TEXT PASSAGE.
===

Wednesday, March 27, 2013

Marathon #1


About a week before my first marathon I was dressed in my Titanica costume putting on a spectacle for many of my friends as my roommates and I hosted another evening of G.L.O.W, (Gorgeous Ladies of Wrestling).  If you are a child of the 80’s you know exactly what this is, and I am proud to say that we represented loud and proud every time we suited up and took it to the living it to the living room floor.  My alter-ego was named Titanica, because I had a real obsession with that film, I saw it 9 times in the theater, and my tag line was, “Your heart won’t go on.”  I had graduated from CU about 3 weeks prior and was knee deep in my post graduate identity crisis of still living like a college student, but only weeks away from moving back home to Los Angeles to start my career in the entertainment industry. I was still living with my roommates in our dilapidated apartment, hustling at the local Dairy Queen, and training for my first marathon.   Luckily, my brother Peter was visiting and my crazy friends who had all fallen in love with him at one point or another through out the last 4 years, and would be driving back home to southern California with me to cheer me on for my race.  I was nervous for the marathon for many reasons, most of which was the unknown.  My longest training run was 19 miles, which is still 7 miles shorter than the 26.2 I would be running on race day, but I chose to take the “ignorance is bliss” approach, hence the weekend before “party time” with my friends.  However, a funny thing happened on the way to the starting line, I found my tribe.  Runners stretching in the grass, fidgeting in the Port-o-Potty line, and clapping in the starting line corrals, I felt connected to all of them, and honored to be among them.

When the gun went off, and the miles started to tick away, I never thought that I couldn’t do it; I just couldn’t believe that I was doing it.  I hooked up with a female runner a few years older than me at about mile 7, she was nice, but I ditched her when she said, “At this pace we should finish in about 5 hours.”   Yeah, no, I was aiming for under 4:45, so I sped up and disappeared into the crowd.

===

DATA EXCERPT.
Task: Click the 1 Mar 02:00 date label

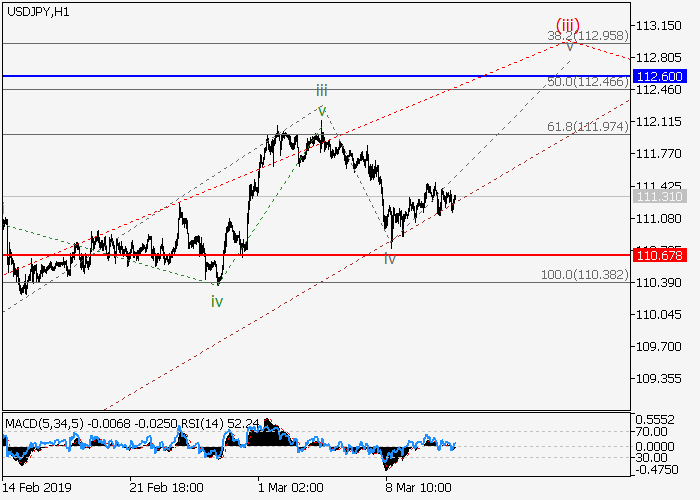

===

TASKS TO COMPLETE.
A) In the first-marathon post, what three things are runners described doing before the race begins?
B) Write the next part of the first-marathon post, picking up right after its final sentence.

EXPECTED RESPONSES.
A)
- Stretching in the grass
- Fidgeting in the Port-o-Potty line
- Clapping in the starting line corrals

B)
 The race took place in San Diego, which is home to one of the largest Marine bases in the country, Camp Pendleton, and lucky for us runners, hundreds of Marines lined the streets to volunteer and cheer us on.  The most powerful image I remember was of a ripped, middle-aged Marine screaming at us, “Pain is weakness leaving your body!”  I felt honored to be among his presence, and unworthy that I was merely running a marathon compared to the real sacrifice he committed to by becoming a Marine, so I promised myself that I would never allow myself to succumb to fatigue during the race, instead I would use it as fuel to push me harder through the dark moments, I owed him that much at the very least.

I did veer off into “Lonely town” at the half-way mark, mile 13.1, where the course narrowed to a two lane bike path, both the runners and spectators had thinned, and I was forced to have a real conversation with myself.  I was not feeling tired, but rather an overwhelming sadness, because the single goal that I had been training for over the last six months was suddenly half-way over.  Then I realized that I needed to drink it all in, because it would be over soon, along with so much else; college, living with my best friends, and living in Colorado, but in that moment, running on exhausted legs, I felt ready for what was coming next.  It was like this race was a bridge from my adolescence, and of dependency, to becoming an adult, and making my life whatever I wanted it to be.

At about mile 22 I heard frantic shouting from a distance; it was Peter running out of Carl’s Jr. with a plastic order number in his hand, cheering me on, and yelling that my pace was faster than he thought, hence his assumption he had enough time to eat. Many of my fellow runners around me fed off of his energy too, as he promised to meet me at the finish line.  The last half mile of the course loops around an air base, and the finish line is hidden until you round a right corner, run under a tunnel, and miraculously it is a few hundred feet in front of you.  As I chased down those last few steps of the race I felt super human, like after running a marathon there was nothing I could not accomplish.  I had crossed the bridge, and was ready to truly start my life.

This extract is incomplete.